There are now only two ponds on the Commons, Prickend by the High Street and Rush Pond at the junction of Heathfield and Ashfield Lanes. There used to be at least four. Webster’s Pond at the junction of Kemnal Road and Ashfield Lane was a well-known landmark, but this has been filled in and covered with trees and scrub. There is also the Overflow Pond on the Commons north of Bromley Road leading west from the War Memorial. Indeed, after prolonged wet weather, this pond re-emerges for a time. Both remaining ponds are under threat from a lower water table, and during dry weather Rush Pond can look very sad (though this may be a thing of the past since a borehole has been drilled at Rush Pond, enabling a steady supply of water to be available to this pond, which should enable the Trustees of the Commons to maintain a full pond throughout the year. The Chislehurst Society was able to fund the cost of this work).
Why, since Chislehurst is on a hill, do we have ponds here at all? They were created from the excavation of pebbles from the Commons, which were in great demand for use for road making and concrete, and fed by springs in the soil. Indeed on old maps of the area, Rush Pond is described as a gravel pit. See below for information on the pebble beds. It is ironic that the actions of the Lord of the Manor, in allowing the excavation, which created the ponds, such an important feature of the Commons today, caused the public reaction which resulted in the Act of Parliament which saved them for our collective use.

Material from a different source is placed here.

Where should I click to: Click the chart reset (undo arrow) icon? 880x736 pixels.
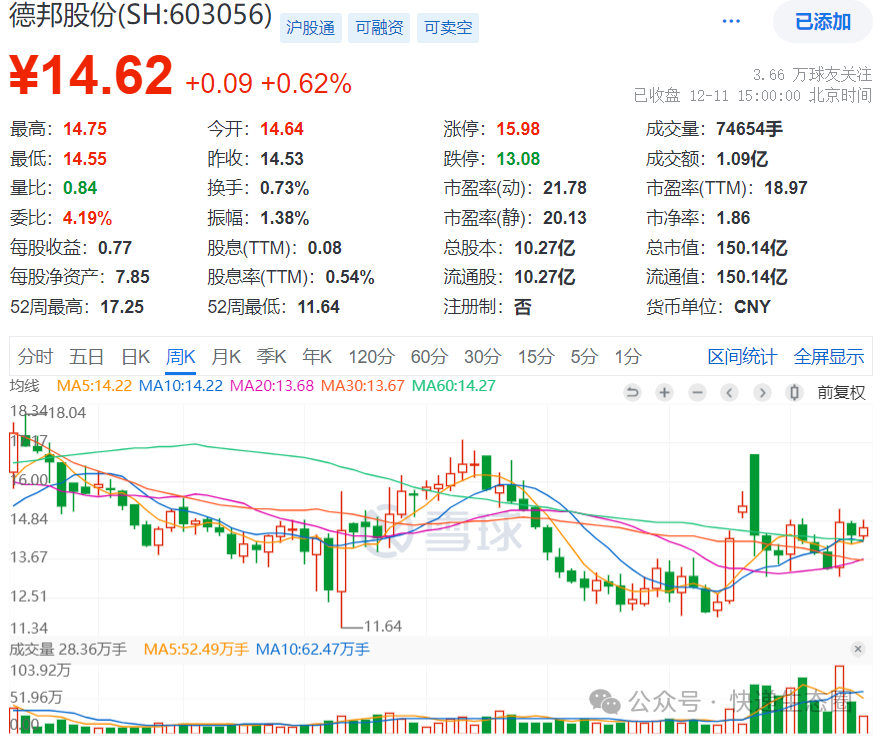[632, 393]
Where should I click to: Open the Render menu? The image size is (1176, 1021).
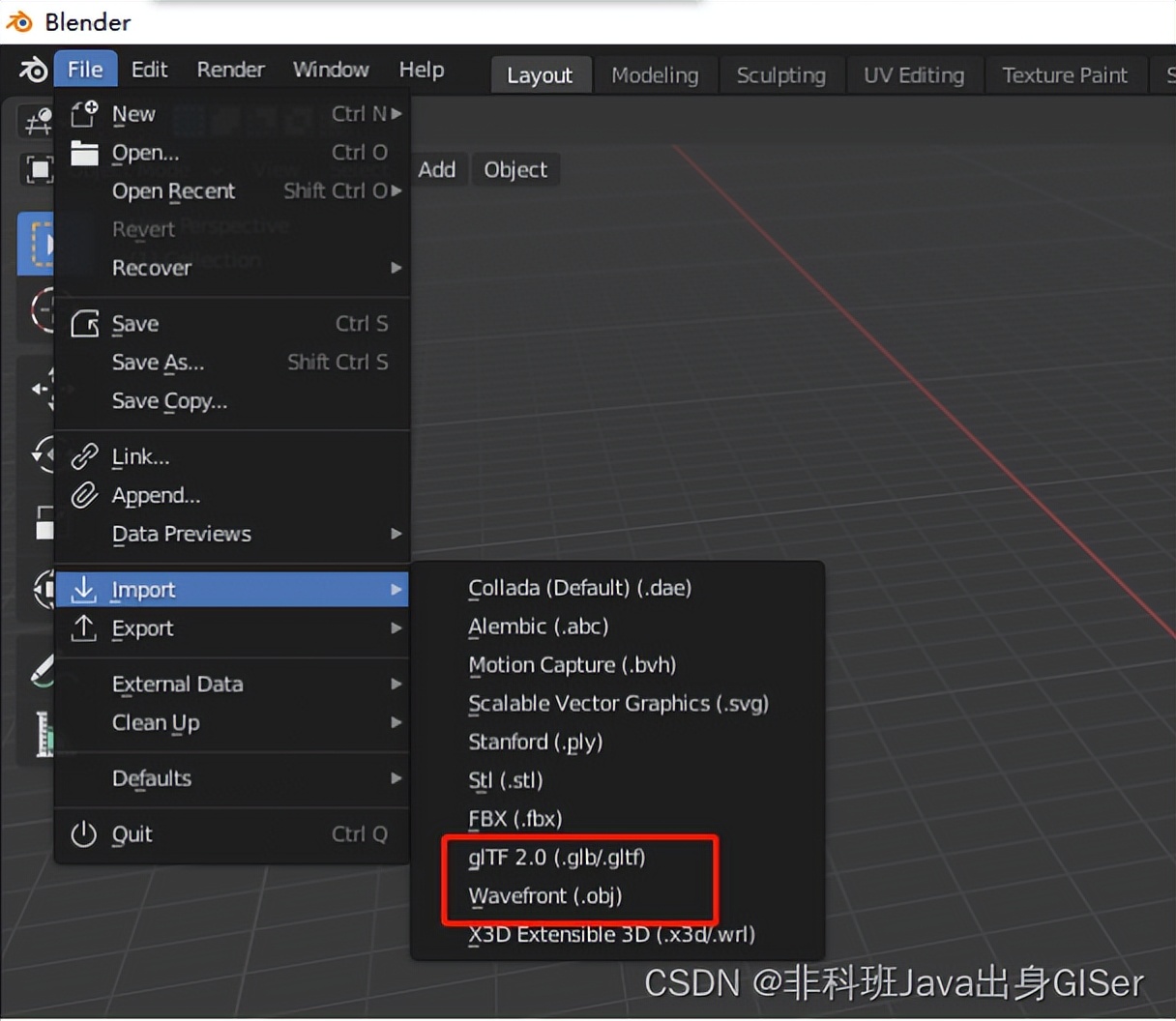point(230,70)
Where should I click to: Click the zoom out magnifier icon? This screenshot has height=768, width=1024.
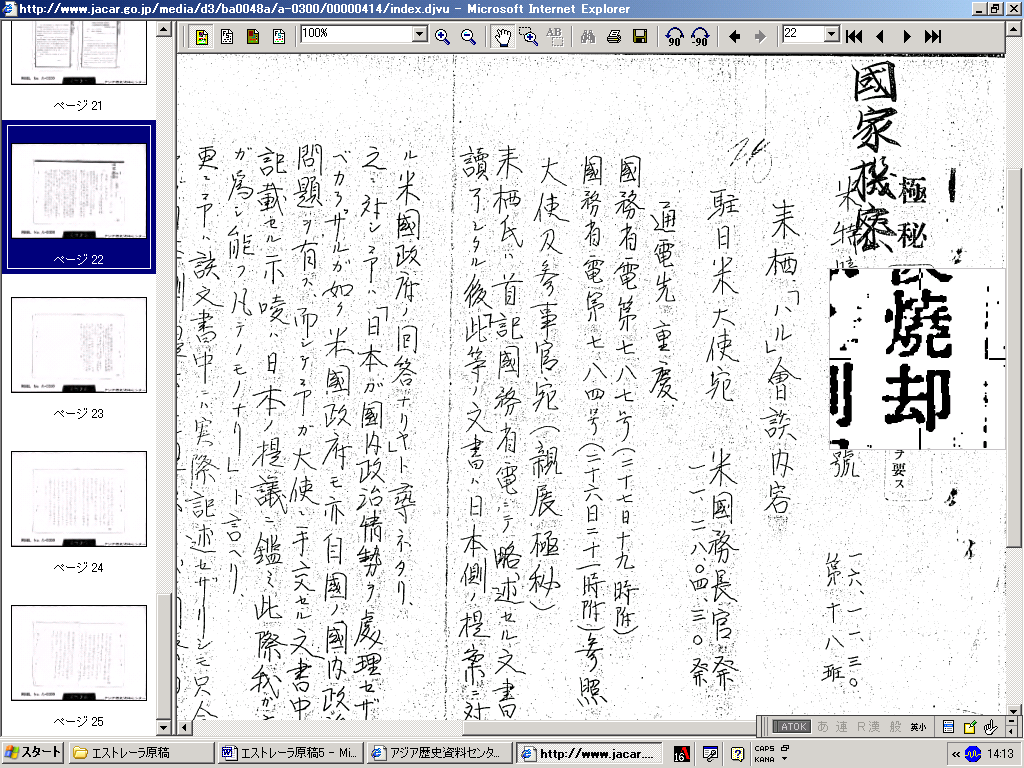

There are only a few streams in Chislehurst. The Kyd Brook runs to the south of Chislehurst, and there are springs and wells throughout the area, due to the variety of different soils in Chislehurst. There have been at least four ponds in Chislehurst in recent times:
- Close to the High Street, Prickend Pond takes its name from the original name of the area. Like all the ponds in Chislehurst, it was formed by digging for gravel to make the roads in the area. It is among the most photographed areas of Chislehurst.
- At the junction of Ashfield Lane and Heathfield Lane, Rush Pond is another gravel pit that has filled with water, but which makes this part of Chislehurst seem almost rustic, despite being on what is now a busy road. Recent work by the Trustees of the Commons in installing a borehole (funded by the Society) has enabled a constant level of water to be maintained for the benefit of wildlife and residents alike.
- There was a pond called Webster’s Pond on the corner of Ashfield Lane and Kemnal Road, opposite Woodlands, a house first occupied by John Webster and his family, who lived there for 50 years. Arthur Battle mentions it in his memoirs, driving his horse into the pond after a hot day delivering bread to the larger houses in the area, to cool off his horse, and wash the cart. It has long since been filled in and overgrown.
- On the north side of Bromley Lane, as it crosses the common, there are two low-lying areas which now flood after prolonged heavy rain. In the late 19th Century the one to the west was known as the Overflow Pond, but falling water table levels have resulted in this being more often empty than not. It rarely develops into a full pond, and then for a short time only.